### Aim of the task
Number of lines with the string "agent" in the entries below: report it, and nothing besides.

### Provided records
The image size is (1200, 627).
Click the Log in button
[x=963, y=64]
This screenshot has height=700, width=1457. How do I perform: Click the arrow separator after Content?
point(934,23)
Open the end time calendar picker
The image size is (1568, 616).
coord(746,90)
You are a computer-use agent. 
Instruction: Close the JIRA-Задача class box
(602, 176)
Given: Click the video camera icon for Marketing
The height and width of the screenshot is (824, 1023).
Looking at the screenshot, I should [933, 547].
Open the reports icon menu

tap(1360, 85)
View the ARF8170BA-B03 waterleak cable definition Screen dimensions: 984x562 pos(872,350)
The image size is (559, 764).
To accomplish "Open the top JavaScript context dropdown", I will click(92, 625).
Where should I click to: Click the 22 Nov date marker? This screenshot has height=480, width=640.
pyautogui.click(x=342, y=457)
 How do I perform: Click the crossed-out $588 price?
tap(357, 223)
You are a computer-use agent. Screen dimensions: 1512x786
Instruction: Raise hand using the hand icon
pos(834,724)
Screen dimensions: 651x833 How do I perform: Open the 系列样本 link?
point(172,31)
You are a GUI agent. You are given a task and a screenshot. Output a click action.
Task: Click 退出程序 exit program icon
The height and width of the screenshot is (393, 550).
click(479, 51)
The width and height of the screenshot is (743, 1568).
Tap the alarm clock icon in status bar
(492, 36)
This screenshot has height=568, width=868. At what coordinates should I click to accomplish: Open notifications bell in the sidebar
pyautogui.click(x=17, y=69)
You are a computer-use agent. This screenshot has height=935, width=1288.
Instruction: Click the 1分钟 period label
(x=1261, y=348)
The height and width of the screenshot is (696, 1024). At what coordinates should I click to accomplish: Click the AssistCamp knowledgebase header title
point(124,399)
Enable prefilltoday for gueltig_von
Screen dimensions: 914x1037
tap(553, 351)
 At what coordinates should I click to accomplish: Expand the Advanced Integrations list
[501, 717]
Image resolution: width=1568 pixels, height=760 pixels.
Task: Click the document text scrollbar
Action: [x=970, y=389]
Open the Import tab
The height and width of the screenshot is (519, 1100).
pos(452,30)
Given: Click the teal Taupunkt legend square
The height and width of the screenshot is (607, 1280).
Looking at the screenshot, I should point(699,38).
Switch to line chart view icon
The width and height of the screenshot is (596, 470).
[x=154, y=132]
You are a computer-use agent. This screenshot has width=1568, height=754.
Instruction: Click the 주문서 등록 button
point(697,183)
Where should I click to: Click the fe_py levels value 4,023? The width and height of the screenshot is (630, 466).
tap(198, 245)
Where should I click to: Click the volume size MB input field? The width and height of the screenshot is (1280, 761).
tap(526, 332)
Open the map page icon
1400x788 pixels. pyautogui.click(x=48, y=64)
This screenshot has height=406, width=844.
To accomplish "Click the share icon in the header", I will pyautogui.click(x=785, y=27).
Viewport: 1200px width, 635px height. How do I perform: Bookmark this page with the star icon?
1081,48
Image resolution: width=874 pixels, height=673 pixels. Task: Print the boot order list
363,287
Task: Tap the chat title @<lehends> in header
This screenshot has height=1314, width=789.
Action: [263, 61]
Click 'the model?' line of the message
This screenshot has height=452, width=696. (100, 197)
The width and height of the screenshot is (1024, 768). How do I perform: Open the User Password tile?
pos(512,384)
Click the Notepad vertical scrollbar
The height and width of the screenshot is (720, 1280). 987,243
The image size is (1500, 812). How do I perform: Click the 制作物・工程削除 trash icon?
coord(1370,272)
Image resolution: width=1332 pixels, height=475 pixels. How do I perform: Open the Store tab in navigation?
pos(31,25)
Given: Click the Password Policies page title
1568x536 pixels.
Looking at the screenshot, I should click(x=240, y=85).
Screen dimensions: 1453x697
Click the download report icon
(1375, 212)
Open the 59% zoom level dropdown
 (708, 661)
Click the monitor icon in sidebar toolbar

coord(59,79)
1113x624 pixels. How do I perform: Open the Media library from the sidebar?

### Result
5